“Jekyll & Hyde” savings disorder exposed

A report by AXA Avenue claims that Britons are increasingly torn between two tendencies: their “Dr Jekyll” side, which encourages them to save, and their “Mr Hyde” half, which tells them to finance their lifestyle on credit cards and credit card debt.

However, money experts are warning borrowers that savings should be directed towards paying off debts as a priority, due to the interest incurred on costly loans overshadowing the benefits of saving.

On average, it was found that every £1 earned on savings was matched by an additional £5 spent servicing long-term debts.

Jekyll and Hyde type individuals had an average debt of £7,622, while saving £221.14 a month. While savings earned them £12.12 in interest every month, this was overshadowed by the extra £73.74 accrued on their debts.

According to AXA, one in four Britons are caught in the Jekyll and Hyde trap, saving a collective £2 billion a month, despite unsecured debts of £57 billion.

ClearDebt marketing director, Andrew Smith, agreed with the advice to pay off debt before saving and urged people to use the ‘snowballing’ technique.

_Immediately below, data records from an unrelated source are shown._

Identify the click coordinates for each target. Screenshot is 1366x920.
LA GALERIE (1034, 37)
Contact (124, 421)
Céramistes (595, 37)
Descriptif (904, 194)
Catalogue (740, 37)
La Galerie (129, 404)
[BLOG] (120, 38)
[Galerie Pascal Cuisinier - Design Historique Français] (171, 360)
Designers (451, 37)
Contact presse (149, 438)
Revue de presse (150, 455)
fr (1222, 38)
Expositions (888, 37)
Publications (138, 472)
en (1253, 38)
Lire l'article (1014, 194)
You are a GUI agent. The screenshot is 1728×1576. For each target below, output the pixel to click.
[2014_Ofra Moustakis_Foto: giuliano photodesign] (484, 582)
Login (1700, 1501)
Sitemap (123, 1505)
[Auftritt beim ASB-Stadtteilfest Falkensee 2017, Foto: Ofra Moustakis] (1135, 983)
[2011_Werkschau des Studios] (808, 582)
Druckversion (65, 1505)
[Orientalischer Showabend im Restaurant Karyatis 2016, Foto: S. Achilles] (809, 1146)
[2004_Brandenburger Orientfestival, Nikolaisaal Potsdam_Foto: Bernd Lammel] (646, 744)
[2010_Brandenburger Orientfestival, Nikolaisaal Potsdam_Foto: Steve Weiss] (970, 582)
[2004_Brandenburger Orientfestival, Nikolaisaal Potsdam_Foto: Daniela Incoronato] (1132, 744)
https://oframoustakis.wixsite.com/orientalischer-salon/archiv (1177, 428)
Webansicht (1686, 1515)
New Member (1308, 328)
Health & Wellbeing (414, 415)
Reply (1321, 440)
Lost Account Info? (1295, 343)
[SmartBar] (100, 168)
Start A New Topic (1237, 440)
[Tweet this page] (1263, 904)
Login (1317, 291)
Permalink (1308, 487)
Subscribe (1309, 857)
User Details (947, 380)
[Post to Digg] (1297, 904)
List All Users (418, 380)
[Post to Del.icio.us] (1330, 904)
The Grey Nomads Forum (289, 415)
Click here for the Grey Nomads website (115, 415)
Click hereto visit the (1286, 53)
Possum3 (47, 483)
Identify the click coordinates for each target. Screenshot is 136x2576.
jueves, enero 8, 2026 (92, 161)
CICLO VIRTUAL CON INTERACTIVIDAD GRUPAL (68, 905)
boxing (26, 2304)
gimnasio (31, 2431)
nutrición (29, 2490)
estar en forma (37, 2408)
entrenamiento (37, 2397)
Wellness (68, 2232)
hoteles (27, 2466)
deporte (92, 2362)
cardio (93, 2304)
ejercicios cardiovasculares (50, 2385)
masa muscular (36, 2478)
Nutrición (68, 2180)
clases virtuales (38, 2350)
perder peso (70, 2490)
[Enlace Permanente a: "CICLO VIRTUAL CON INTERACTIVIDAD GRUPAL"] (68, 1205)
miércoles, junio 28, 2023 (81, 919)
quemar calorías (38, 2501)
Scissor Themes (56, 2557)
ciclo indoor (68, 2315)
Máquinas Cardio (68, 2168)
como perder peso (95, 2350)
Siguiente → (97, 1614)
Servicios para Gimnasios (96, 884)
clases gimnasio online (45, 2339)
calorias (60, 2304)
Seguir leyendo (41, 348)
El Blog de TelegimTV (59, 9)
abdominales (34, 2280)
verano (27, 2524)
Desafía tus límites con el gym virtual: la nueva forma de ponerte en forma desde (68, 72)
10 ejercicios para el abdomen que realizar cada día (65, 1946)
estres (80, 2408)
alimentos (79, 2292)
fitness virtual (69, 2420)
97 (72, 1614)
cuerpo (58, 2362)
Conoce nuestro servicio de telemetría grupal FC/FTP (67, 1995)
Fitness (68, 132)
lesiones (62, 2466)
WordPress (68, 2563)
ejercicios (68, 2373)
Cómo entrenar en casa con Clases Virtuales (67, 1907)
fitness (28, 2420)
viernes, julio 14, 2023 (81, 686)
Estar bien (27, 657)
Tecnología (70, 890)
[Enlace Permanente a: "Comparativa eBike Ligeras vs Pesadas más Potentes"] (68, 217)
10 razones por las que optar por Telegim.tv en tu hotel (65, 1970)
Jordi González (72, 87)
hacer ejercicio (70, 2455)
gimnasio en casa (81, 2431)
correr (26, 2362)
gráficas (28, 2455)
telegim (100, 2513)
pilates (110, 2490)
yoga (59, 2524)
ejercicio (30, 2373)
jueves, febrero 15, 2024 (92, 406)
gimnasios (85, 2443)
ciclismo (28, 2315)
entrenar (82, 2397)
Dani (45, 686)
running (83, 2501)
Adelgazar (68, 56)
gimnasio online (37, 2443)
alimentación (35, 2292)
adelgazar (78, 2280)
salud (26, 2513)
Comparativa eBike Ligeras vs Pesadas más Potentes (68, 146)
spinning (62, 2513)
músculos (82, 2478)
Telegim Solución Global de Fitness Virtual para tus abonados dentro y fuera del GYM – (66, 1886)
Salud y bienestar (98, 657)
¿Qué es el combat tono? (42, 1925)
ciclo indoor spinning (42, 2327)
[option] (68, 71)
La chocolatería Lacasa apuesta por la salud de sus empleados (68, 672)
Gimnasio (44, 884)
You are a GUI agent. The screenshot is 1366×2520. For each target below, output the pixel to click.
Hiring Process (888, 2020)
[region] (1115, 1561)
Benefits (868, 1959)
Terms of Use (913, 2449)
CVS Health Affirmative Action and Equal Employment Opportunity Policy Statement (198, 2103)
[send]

He explained: “If you are still only a little way down the debt track and can still pay your bills when they fall due, then stop using your credit cards and put all the money you can afford into repaying your most expensive card or loan first. Then move onto the next most expensive, and so on. This can slash months off the time needed to repay your debt.

“Of course, you must keep making the minimum payments on all your credit cards and loans, and you must keep an eye on changing interest rates too.”